Roger Doolittle
Sex: M
Individual Information
Birth: Abt 1555 - Shenstone, Stone, Worcestershire, England Christening: Death: Spring 1593/94 - Shenstone, Stone, Worcestershire, England Burial: Cause of Death: AFN #:
Spouses and Children
1. *Ann ( - ) Marriage: Abt 1580 Status: Children: 1. John Doolittle (Abt 1585-1640) 2. Hugh Doolittle ( - ) 3. Mary Doolittle ( - )
Notes
General:
This material is from Dollittle's book. Roger Doolittle was cited to me as the Doolittle ancestor, by one of the two particpants in the Doolittle DNA project, who has also listed his Y DNA results at Y Search, who is haplogroup E3b. All other Kidderminster Doolittle lines that have been tested are R1b1c. The other haplogroup E3b person is most likely of the same line, though I do not know that. The adminstrator of the Doolittle DNA project told me simply that "we have no idea who these people are". He knows who they are, just not how they originated. They are either a second Doolittle family of the Kidderminster area, which depending on how the name originated in the Kidderminster area, is not impossible, or the result of a nonpaternity event somewehre along the line. "Baseborn" children took the name of their mother.

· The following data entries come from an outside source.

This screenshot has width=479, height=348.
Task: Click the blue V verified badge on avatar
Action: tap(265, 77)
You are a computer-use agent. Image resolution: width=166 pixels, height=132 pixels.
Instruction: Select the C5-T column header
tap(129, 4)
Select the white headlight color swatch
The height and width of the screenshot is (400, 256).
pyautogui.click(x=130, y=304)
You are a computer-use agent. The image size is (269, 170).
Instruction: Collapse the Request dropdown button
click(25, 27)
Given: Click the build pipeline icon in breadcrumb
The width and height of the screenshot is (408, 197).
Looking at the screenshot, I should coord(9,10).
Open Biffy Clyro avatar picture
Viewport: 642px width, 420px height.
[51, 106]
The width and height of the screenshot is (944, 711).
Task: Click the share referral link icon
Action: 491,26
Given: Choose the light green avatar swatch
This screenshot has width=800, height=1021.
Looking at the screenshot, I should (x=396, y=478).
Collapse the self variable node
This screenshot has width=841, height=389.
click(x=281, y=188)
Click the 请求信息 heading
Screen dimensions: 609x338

This is also the lineage of the Doolittle real estate family, of whom Dollittle smarmily said in some fairly recent newspaper ads for old photos of the Aggborough farm, that there is "no proof" linking them to the R1b1c line, which is pretty much standard Gillian Dollittle.
The hamlet of Shenstone is located in Stone parish, adjacent to Kidderminster, on the road to Bromsgrove, and Dollittle says that parish records began in 1601. Nearby is the hamlet of Hoo, also of the parish of Stone, where another Doolittle family lived. Dollittle gives three generations of this family (See John Doolittle d 1540), and says that this line is believed to have no Doolittle descendants.

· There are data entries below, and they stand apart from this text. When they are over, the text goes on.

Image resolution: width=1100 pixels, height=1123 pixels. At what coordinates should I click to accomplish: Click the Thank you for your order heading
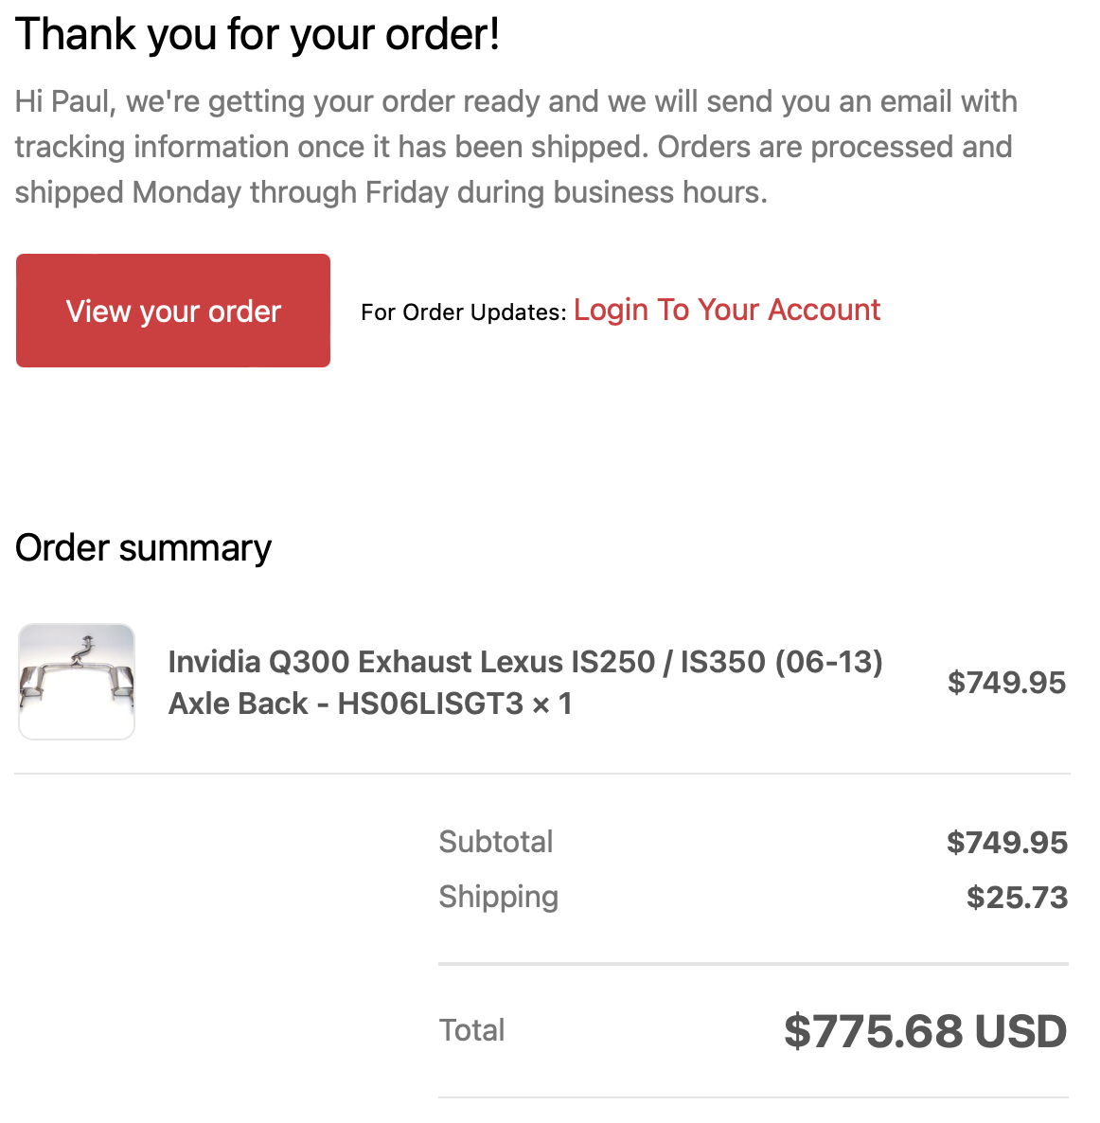point(257,35)
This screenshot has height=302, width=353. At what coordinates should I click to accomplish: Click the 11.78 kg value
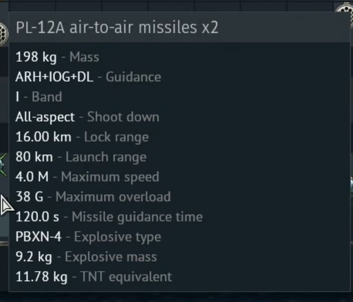pyautogui.click(x=41, y=277)

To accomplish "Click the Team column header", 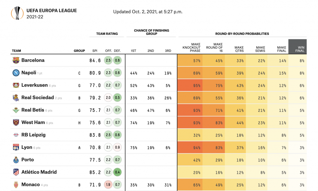I will click(x=16, y=51).
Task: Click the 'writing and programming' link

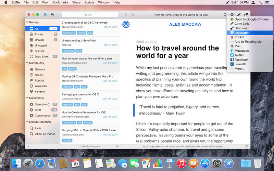Action: [x=157, y=73]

Stone was a center of iron working, such as teh making of scythes (don't know if this involved iron mills or just collections of blacksmiths), but Roger's inventory suggests that he was a farmer. Dollittle says that he would have worked open fields. Presumably that was the system in that area. His inventory contains a house, "simple belongings", two beds, bedding, two coffers and a cupboard, pots, pans, bellows, thirty sheep, seven head of cattle, a nag, and quantities of rye, barley, and peas. He could have sold the wool to weavers in Kidderminster. Dollittle says that he died in the springtime during the harvest and had probably had a successful harvest the year before. Apparently he did not own land, but it doesn't sound like he was impoverished.
We apparently know about Roger's wife and children from his will. He died while they were young, having made out his will shortly before.

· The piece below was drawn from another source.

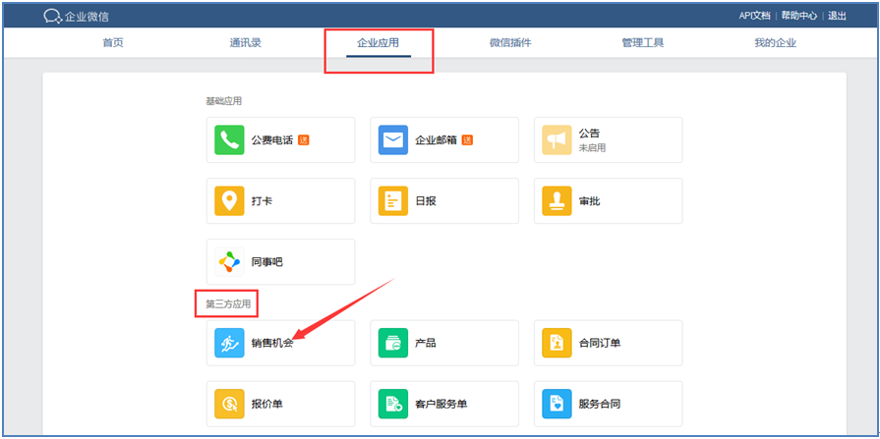The height and width of the screenshot is (439, 880).
Task: Open the API文档 link
Action: pyautogui.click(x=755, y=16)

The will had large portions illegible. Sums of money, amount missing, were left to the two boys and ten pounds to Mary, to be paid after they came of age. Mary was to be paid earlier if she married with consent but if she married without consent she inherited nothing. Most of the executors' names are missing, except the name Kyndon. The inventory was taken by John Hill, Richard Clymer the elder, Walter Kindon and John "Dolyttell". The Stone parish records show that all these men were from local families, I guess even John Doolittle. Clymer and Hill cross with other Doolittle lines by marriage. Dollitltle speculates that maybe Walter Kindon was Anne's brother, but no reason to think he was more likely to have been of her family than another of them, or that any of them were related to her. Usually the executors of an estate were relatives of the deceased; sometimes they were close friends.